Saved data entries
******

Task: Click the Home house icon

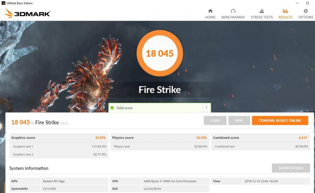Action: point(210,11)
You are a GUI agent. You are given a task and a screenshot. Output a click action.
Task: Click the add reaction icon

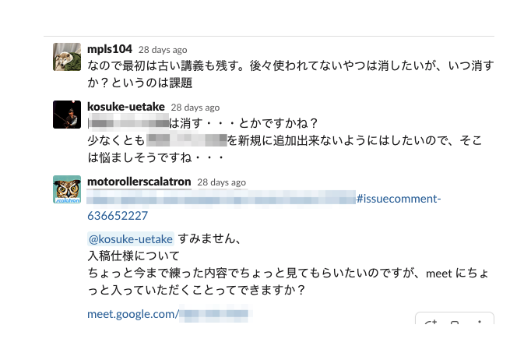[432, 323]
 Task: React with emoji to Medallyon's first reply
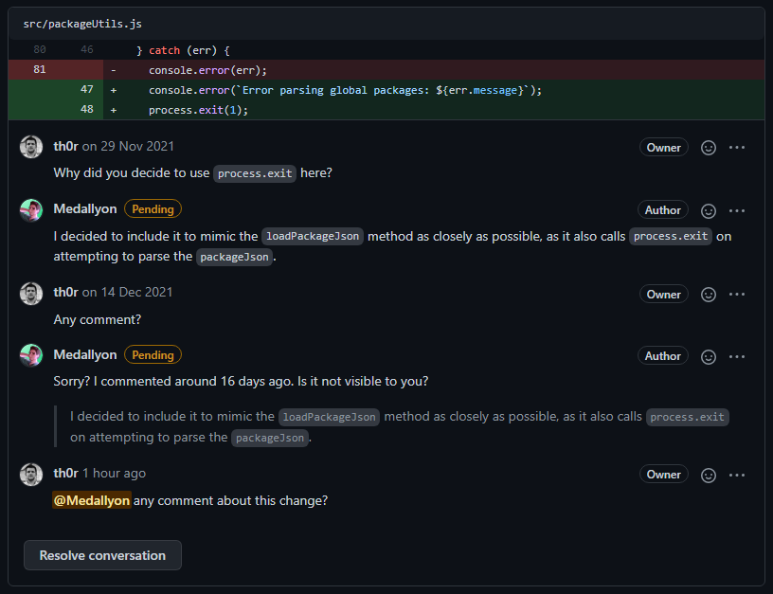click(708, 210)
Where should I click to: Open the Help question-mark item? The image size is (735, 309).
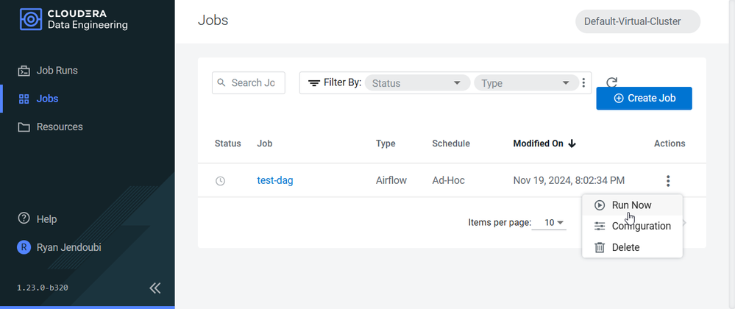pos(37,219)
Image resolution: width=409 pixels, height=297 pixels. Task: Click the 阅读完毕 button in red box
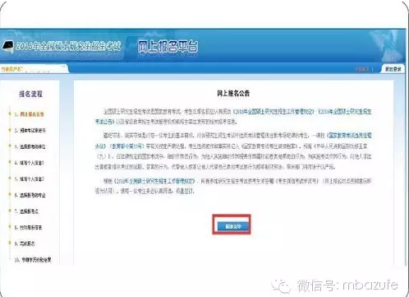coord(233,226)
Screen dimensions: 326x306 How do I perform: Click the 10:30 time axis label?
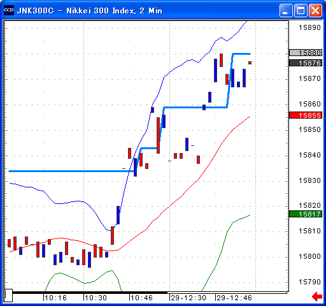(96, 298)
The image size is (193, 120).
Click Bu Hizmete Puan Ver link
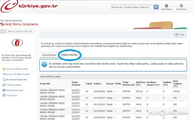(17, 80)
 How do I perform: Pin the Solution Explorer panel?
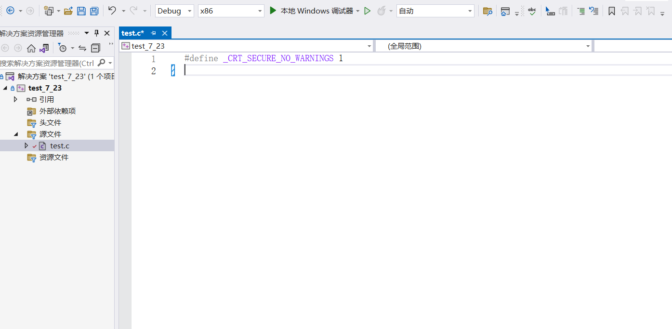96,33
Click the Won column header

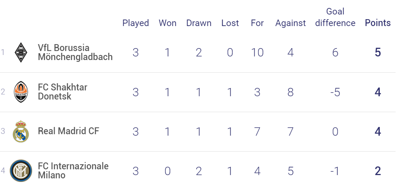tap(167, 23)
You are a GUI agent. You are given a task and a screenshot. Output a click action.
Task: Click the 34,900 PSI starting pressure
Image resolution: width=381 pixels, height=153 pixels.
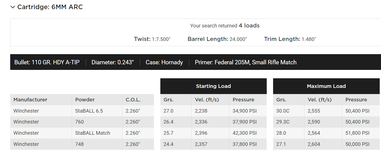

******

* [YOUR INSTRUCTIONS]
Exact copies of all the entries are needed; output them without the pictures.

* [FINISHED EXERCISE]
Task: Click the Home house icon

Action: point(210,11)
You are a GUI agent. You are given a task and a screenshot. Output a click action.
Task: Click the add reaction icon

[432, 323]
 Task: React with emoji to Medallyon's first reply
click(708, 210)
Where should I click to: Open the Help question-mark item? The image size is (735, 309).
pos(37,219)
Image resolution: width=409 pixels, height=297 pixels. Task: Click the 阅读完毕 button in red box
coord(233,226)
Screen dimensions: 326x306 How do I perform: Click the 10:30 time axis label?
(96, 298)
The image size is (193, 120).
Click Bu Hizmete Puan Ver link
(17, 80)
 How do I perform: Pin the Solution Explorer panel?
96,33
Click the Won column header

tap(167, 23)
You are a GUI agent. You are given a task and a screenshot. Output a click action.
Task: Click the 34,900 PSI starting pressure
Image resolution: width=381 pixels, height=153 pixels.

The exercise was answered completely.